I made a forwarding program that forwards packets via IPIP. Both the forwarding and destination servers are Linux VMs running Ubuntu 18.04 (VMs are managed on a Proxmox host). On the machine where packets are being forwarded to (10.50.0.4
), the endpoint IPIP tunnel (10.2.0.5
) and application are both sitting inside of a network namespace together. The application is binding to the IPIP tunnel's IP address and the default gateway is the IPIP tunnel. What I am trying to accomplish is having the application send packets directly back to the clients while having the source IP spoofed as the forwarding server IP rather than packets going back through the IPIP tunnel. I want to do this so there is less load on the forwarding server along with less latency overall (e.g. packets from the application won't have to go back through the forwarding server).

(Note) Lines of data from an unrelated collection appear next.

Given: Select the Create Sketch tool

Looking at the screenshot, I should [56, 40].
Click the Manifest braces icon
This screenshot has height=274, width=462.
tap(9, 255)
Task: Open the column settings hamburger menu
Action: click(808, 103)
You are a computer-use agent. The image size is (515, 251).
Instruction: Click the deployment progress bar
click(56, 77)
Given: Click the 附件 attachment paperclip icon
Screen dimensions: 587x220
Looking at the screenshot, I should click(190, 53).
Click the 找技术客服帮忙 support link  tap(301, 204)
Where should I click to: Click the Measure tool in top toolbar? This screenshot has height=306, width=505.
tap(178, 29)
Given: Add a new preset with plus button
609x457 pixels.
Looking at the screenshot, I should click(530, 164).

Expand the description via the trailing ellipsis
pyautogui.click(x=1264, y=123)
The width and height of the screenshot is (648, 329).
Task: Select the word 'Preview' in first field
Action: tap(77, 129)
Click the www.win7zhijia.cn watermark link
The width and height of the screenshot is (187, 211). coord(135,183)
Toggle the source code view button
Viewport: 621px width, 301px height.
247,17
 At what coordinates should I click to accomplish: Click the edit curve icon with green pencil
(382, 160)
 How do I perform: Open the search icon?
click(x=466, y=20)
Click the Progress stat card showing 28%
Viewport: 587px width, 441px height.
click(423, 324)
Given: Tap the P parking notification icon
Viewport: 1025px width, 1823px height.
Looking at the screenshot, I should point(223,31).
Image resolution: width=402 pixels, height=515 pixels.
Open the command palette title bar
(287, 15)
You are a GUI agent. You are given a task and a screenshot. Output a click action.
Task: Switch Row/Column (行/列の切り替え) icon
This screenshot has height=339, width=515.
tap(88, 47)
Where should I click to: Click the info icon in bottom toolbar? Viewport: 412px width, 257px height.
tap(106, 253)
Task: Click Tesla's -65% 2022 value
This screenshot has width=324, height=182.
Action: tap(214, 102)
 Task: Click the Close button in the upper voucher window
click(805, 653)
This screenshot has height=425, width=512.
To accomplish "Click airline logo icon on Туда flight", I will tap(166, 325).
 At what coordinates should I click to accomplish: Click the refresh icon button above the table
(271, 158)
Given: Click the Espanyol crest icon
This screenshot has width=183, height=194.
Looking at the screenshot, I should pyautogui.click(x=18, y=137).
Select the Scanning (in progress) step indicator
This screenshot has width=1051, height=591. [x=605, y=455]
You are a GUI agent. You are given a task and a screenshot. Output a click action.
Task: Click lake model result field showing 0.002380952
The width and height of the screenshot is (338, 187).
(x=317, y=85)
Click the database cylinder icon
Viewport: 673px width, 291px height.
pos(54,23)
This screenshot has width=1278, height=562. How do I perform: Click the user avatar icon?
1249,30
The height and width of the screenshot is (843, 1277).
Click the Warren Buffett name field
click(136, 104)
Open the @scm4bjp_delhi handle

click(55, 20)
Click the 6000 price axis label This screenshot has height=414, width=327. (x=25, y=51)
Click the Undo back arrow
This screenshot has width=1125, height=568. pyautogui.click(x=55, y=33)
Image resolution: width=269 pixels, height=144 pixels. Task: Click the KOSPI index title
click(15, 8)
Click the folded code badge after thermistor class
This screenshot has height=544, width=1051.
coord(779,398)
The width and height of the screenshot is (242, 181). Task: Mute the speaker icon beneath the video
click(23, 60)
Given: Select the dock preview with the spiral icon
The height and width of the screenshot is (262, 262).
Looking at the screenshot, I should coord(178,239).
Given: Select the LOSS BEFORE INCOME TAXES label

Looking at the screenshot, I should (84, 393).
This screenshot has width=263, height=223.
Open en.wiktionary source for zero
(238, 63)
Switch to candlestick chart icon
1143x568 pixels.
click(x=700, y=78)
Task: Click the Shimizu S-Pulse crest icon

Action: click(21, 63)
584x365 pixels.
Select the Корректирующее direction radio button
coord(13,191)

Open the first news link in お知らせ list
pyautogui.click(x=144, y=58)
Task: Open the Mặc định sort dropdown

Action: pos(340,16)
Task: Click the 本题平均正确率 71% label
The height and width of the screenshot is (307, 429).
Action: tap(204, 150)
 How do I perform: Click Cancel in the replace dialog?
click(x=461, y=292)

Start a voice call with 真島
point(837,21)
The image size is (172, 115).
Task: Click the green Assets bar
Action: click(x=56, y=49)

Initially, I tried creating a veth pair and put the peer inside the network namespace. I then created a bridge on the default namespace and assigned it an IP (10.2.0.1/16
). From here, I bridged the veth on the default namespace and created an SNAT rule in the IPTable's POSTROUTING chain under the NAT table for 10.2.0.0/16
which sources out as the forwarding server's IP (10.50.0.3
). I set the namespace's route to the veth peer along with the next hop (the bridge IP, 10.2.0.1
). While the application was able to send outbound packets through the veth pair which got sourced out as the forwarding server's IP address, the application still didn't work properly. I think this is because the application doesn't support binding to multiple interfaces (IPIP tunnel for receiving and default route interface, veth peer, for sending). Unfortunately, this application is closed-source.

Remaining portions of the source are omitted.